- Aramecina Location in Honduras
- Coordinates: 13°45′N 87°43′W﻿ / ﻿13.750°N 87.717°W
- Country: Honduras
- Department: Valle

Area
- • Total: 100.4 km^{2} (38.8 sq mi)

Population (2013)
- • Total: 7,173
- • Density: 71.44/km^{2} (185.0/sq mi)
- Time zone: UTC-6 (Central America)

= Aramecina =

Aramecina (/es/) is a municipality in the department of Valle in Honduras. It covers an area of 100.4 km2 and had a population of 7,173 inhabitants according to the 2013 census.

== History ==
The village of Santa Lucia was established in 1578 in the Apasapo river basin, after the discovery of minerals in the Potosí hills in the region. In 1740, the municipality of Apasapo was established, which later became part of the Valle department in 1893, with Santa Lucia as its seat. In 1907, the municipal seat was relocated to a new settlement, which was named "San Sebastián de Aramecina", with Aramecina meaning "river of small Magüey plants". During the Football War, in July 1969, El Salvador attacked Honduras. The El Salvador Air Force bombed Honduras, and the ground units plundered the town, with the majority of the population fleeing east.

== Geography ==
Aramecina is located in the department of Valle in Honduras. It borders the municipalities of Caridad to the north, Langue to the east, and Goascorán to the south. It shares an international border with the Republic of El Salvador to the west, which is demarcated by the Goascoran River. The municipality covers an area of 100.4 km2.

Located at an elevation of approximately 118.94 m above sea level, Aramecina has a tropical monsoon climate (Köppen climate classification: Am). The municipality has an average annual temperature of 28.51 C and typically receives about 185.69 mm of precipitation annually.

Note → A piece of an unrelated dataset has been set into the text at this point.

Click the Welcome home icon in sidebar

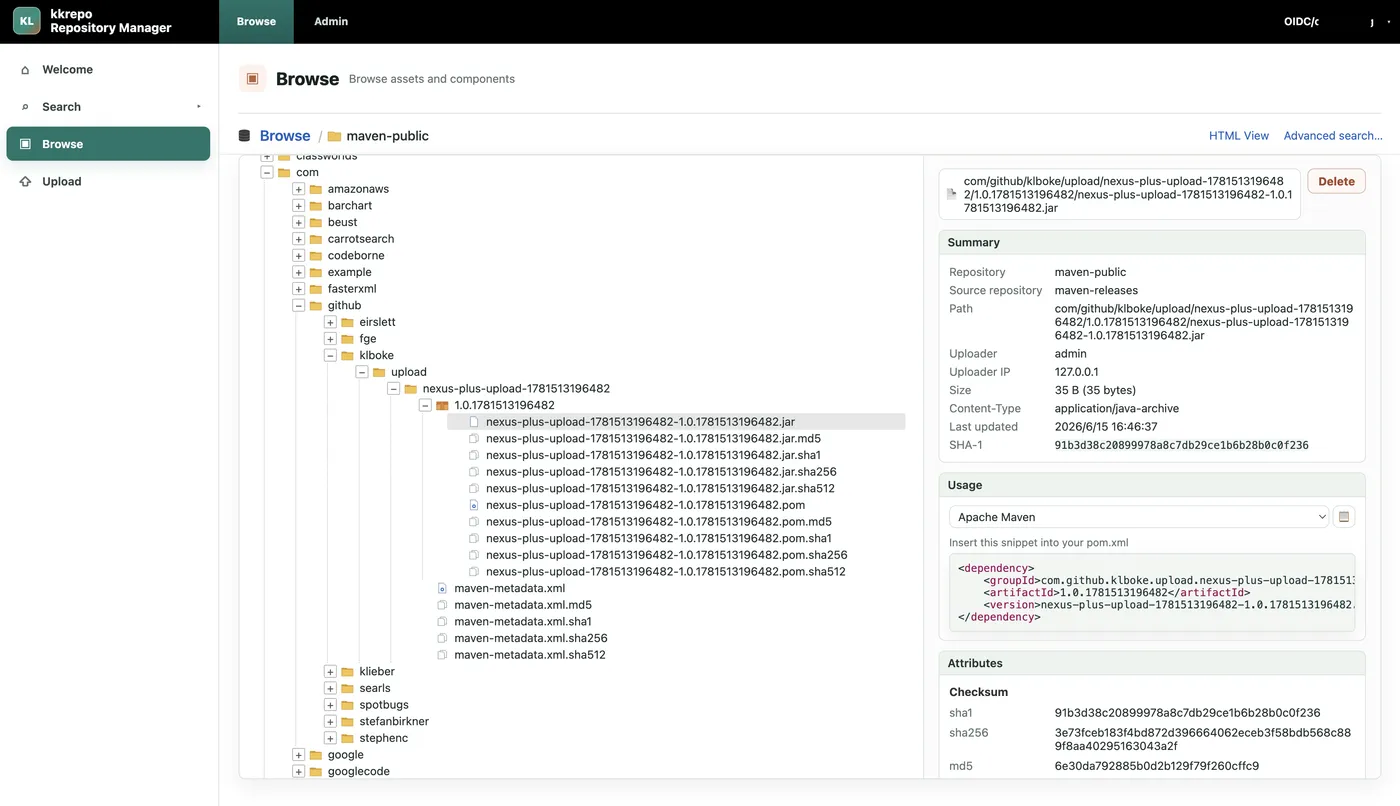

== Administrative divisions ==
The municipality comprises 12 aldeas (villages) and their associated caseríos (hamlets).

Aldeas of Aramecina
| Aldea | Total Population | Men | Women |
|---|---|---|---|
| Aramecina | 1,218 | 555 | 663 |
| El Cantíl | 270 | 120 | 150 |
| El Pedregal | 501 | 259 | 242 |
| El Tablón | 94 | 48 | 46 |
| La Peña | 347 | 145 | 202 |
| Las Pozas | 887 | 441 | 446 |
| Los Terreros | 580 | 277 | 303 |
| Macuelizo | 320 | 161 | 159 |
| Sampito | 674 | 324 | 350 |
| Santa Lucía | 682 | 320 | 362 |
| Solubre | 1,160 | 574 | 586 |
| Tierra Blanca | 440 | 208 | 232 |
| Total | 7,173 | 3,432 | 3,741 |

== Demographics ==
According to the 2013 census, Aramecina had a total population of 7,173 inhabitants, of whom 3,432 (47.8%) were men and 3,741 (52.2%) were women. The entire population was classified as rural.

By broad age group, 2,679 individuals (37.3%) were aged 0–14 years, 4,002 individuals (55.8%) were aged 15–64, and 492 individuals (6.9%) were aged 65 years and over. The median age was 20.0 years and the mean age was 26.0 years. Among the population aged 15 and over, the municipality recorded an illiteracy rate of 18.6%, higher than the departmental average of 17.7%. The municipality had 1,516 occupied private dwellings, with an average of 4.6 persons per occupied dwelling.